In SVN/trunk I've now adjusted the code to deal with both of those
things, although I haven't done anything for commas in the layer names -
those will still be parsed incorrectly[4]. Also the script is now
slightly less chatty by default and writes metadata to the output file.

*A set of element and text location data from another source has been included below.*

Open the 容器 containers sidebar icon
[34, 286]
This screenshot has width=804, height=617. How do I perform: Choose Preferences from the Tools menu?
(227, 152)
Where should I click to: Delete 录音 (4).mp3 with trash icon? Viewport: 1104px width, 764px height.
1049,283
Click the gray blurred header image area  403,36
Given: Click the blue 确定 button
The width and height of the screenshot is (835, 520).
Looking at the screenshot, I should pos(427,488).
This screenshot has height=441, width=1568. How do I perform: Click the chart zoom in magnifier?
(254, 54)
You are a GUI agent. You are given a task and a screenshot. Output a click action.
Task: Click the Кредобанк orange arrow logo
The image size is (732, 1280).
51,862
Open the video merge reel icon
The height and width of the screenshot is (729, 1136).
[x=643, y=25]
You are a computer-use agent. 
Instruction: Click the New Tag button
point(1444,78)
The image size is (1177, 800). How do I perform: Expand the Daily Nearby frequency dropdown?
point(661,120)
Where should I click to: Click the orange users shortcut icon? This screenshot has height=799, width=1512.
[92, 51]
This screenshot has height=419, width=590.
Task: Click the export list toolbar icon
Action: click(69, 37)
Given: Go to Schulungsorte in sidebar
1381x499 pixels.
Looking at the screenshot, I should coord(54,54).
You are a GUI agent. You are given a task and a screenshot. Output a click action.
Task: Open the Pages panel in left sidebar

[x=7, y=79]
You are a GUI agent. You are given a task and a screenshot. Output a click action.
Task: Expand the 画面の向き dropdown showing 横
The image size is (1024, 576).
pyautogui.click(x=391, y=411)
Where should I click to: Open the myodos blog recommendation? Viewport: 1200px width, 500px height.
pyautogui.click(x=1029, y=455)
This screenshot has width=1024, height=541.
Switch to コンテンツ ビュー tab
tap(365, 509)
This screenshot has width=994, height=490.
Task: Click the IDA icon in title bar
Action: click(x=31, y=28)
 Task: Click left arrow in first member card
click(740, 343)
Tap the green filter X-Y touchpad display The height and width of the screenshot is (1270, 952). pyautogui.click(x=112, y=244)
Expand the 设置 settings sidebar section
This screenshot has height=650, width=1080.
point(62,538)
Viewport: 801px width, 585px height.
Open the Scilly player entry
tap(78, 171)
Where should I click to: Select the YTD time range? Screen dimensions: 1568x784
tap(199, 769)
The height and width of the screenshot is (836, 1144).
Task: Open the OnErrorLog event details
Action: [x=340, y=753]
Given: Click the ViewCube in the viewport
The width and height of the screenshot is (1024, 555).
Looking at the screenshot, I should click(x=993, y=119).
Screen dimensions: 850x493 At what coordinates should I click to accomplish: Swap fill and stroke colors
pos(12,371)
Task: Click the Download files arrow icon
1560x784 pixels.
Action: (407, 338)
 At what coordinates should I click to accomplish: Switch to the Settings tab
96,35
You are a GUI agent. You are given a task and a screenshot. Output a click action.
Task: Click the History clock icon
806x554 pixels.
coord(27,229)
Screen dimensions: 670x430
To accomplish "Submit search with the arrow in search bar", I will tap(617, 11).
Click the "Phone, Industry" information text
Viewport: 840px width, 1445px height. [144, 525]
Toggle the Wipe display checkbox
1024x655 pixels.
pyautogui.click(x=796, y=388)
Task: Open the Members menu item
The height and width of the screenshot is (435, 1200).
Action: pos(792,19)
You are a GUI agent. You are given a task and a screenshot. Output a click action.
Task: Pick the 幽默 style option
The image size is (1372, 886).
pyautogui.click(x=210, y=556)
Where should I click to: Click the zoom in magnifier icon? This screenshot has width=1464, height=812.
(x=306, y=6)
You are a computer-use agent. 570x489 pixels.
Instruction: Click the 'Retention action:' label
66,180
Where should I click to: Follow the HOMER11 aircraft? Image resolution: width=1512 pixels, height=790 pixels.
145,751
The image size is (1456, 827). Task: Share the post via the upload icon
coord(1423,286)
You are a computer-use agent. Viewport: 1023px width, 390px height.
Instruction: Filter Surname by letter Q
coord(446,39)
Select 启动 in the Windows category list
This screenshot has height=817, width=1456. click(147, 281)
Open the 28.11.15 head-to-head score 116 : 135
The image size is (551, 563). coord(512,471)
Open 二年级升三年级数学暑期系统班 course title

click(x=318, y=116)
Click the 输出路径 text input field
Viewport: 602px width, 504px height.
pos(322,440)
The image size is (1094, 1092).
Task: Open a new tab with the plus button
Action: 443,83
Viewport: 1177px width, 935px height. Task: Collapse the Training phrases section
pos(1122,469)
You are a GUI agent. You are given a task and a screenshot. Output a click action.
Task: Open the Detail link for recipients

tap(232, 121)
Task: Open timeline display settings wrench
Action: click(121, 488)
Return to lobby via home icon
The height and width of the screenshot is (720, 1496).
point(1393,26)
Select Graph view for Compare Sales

Could folks test it please? If it's good it might be worth backporting
for 6.3.0, but it would need a lot of testing before considering that.
Agustin, maybe this solves your problem?

I also tried to fix the tile patching for single-band image. The ArcIMS
server would only send JPEGs or 8bit PNG & GIF images (no GeoTIFF). The
JPGs split into three RGB bands and patch correctly, but the 8bit PNG and
GIF tiles have per-tile unique color indexes; r.patch uses the index
from the first, resulting in funky weirdness. The current solution is a
hack using r.mapcalc's r#,g#,b# operators to split into three bands, then
do the patching, and then r.compositing. Other ideas for solving that:

1- add a -c flag to r.patch to patch by common color not by cat number.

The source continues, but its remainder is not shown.